*TASK TO COMPLETE*. Could you retype exactly the line containing "Click the Person filter type value" and every line after it in the data below, leaving out the pictures?

*INFORMATION GIVEN*.
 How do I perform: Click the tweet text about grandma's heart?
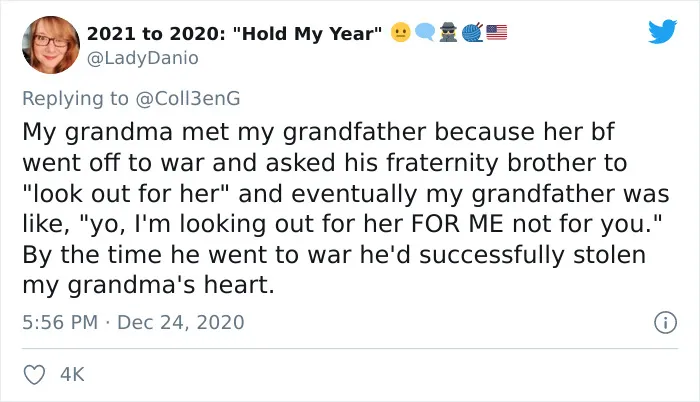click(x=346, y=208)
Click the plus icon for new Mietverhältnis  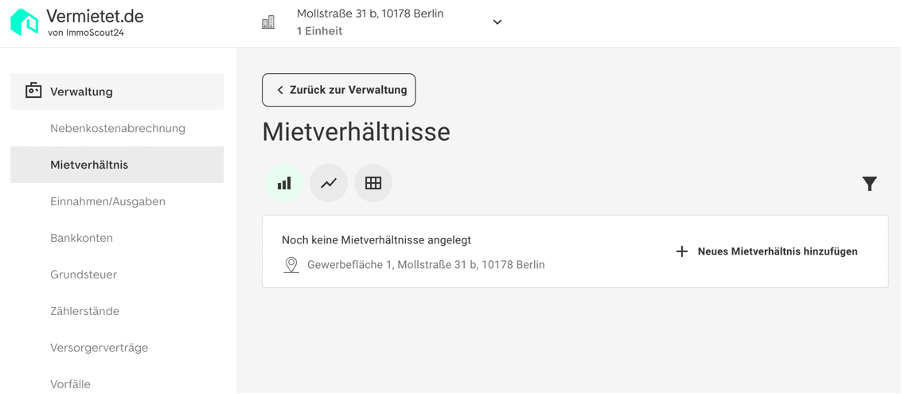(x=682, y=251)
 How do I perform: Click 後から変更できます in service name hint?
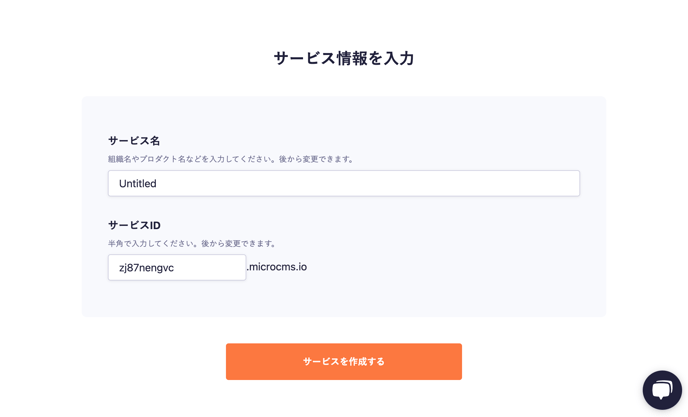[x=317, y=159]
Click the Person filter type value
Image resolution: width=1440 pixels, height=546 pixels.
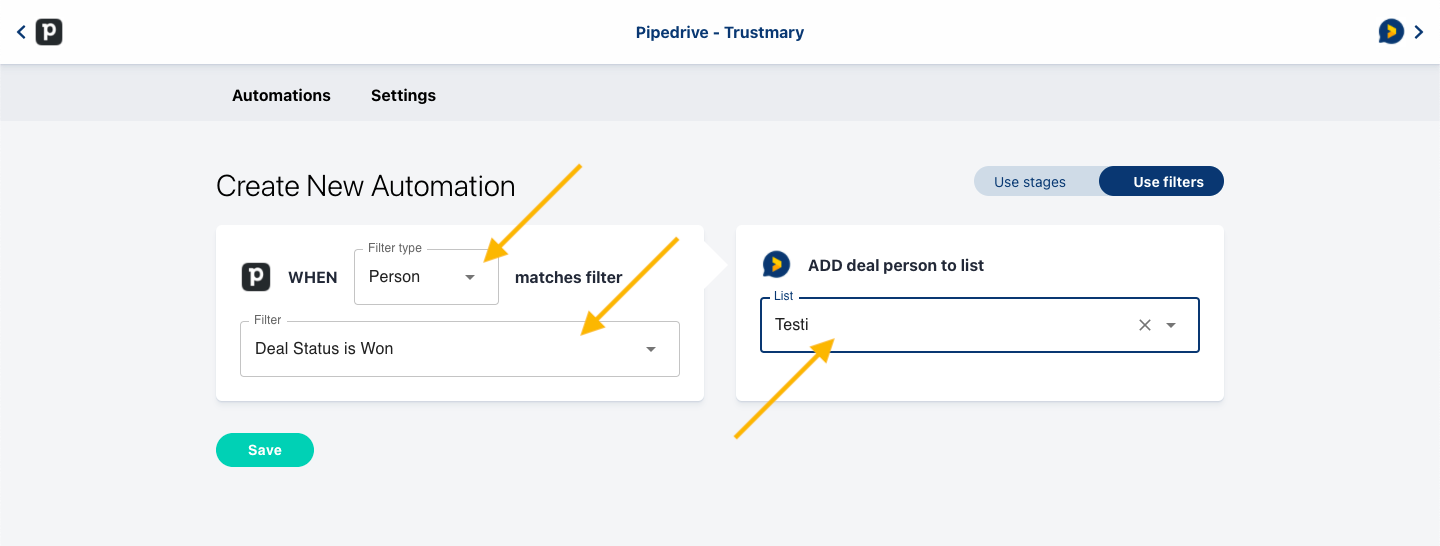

*SOLUTION TO THIS TASK*.
Click the Person filter type value
Image resolution: width=1440 pixels, height=546 pixels.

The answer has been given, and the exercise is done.